TASK OBJECTIVE: Locate the line that contains "Image resolution: width=1574". Retype it and every line after it to the end of the records, exactly, but not the pictures.

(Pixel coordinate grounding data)
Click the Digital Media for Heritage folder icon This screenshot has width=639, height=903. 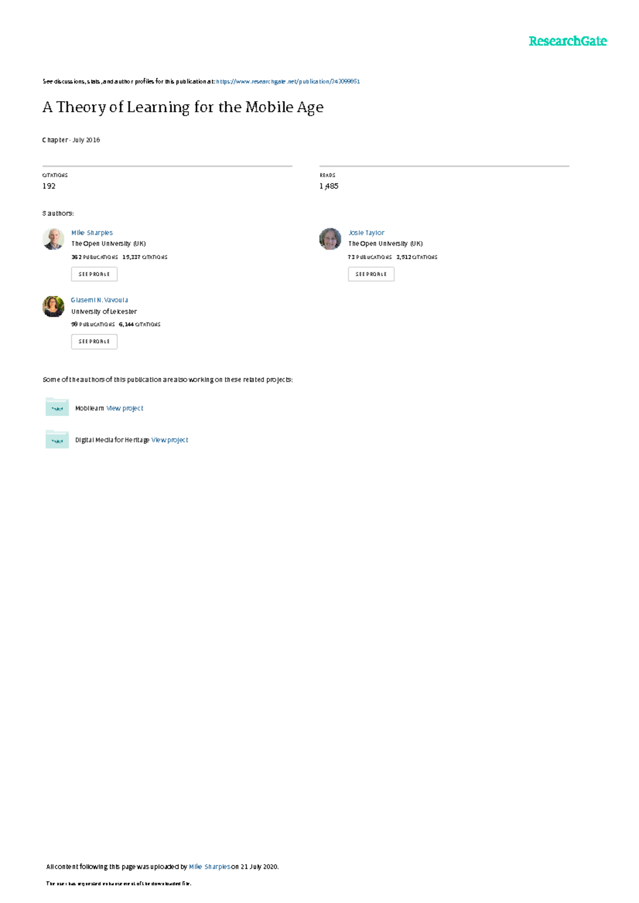click(x=57, y=439)

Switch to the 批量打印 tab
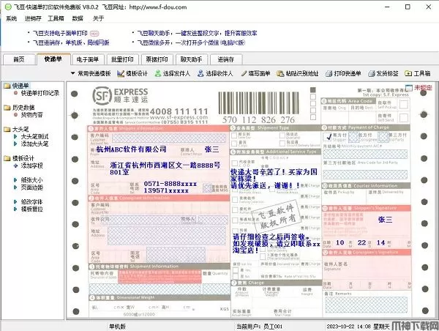click(121, 59)
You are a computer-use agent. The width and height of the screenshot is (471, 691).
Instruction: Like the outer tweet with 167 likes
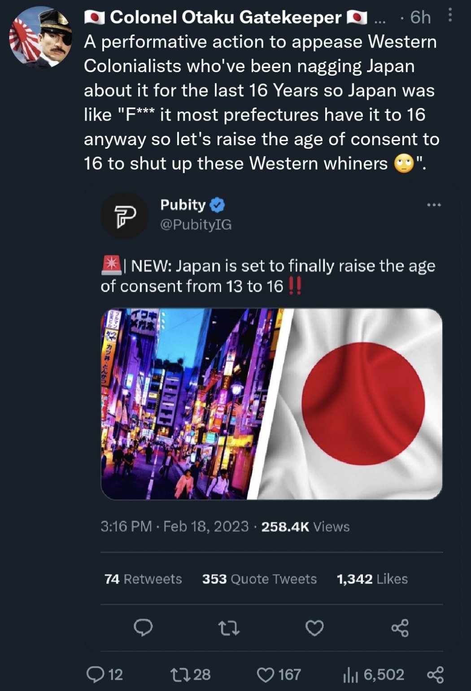click(x=266, y=674)
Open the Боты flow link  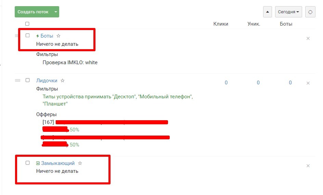point(47,36)
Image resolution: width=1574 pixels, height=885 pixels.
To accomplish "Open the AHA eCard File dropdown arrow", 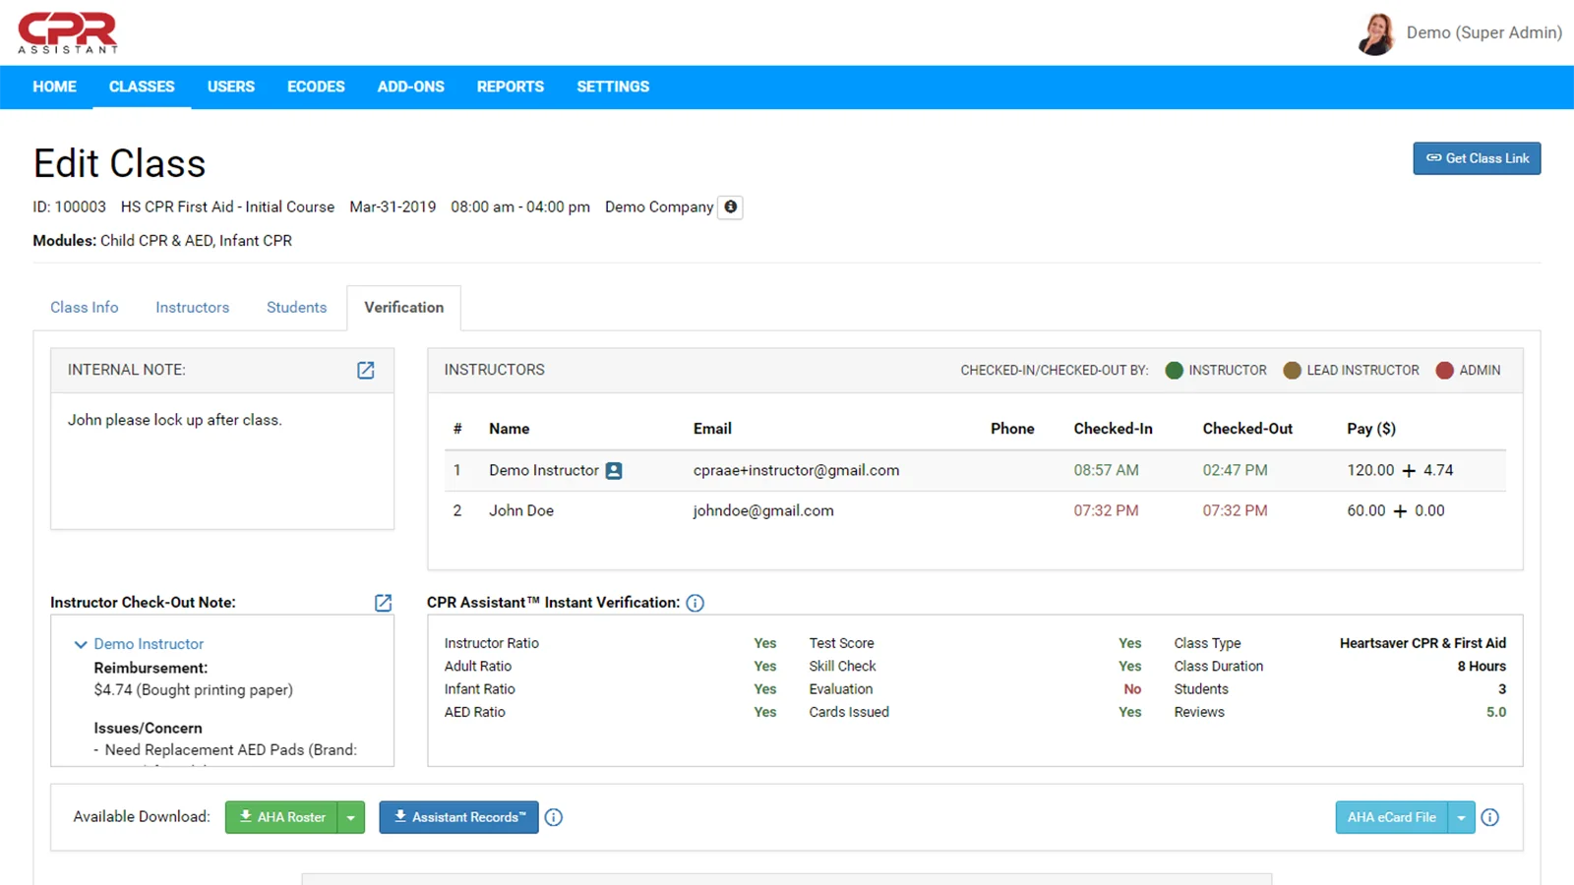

RESULT:
Image resolution: width=1574 pixels, height=885 pixels.
To accomplish "Open the AHA eCard File dropdown arrow", 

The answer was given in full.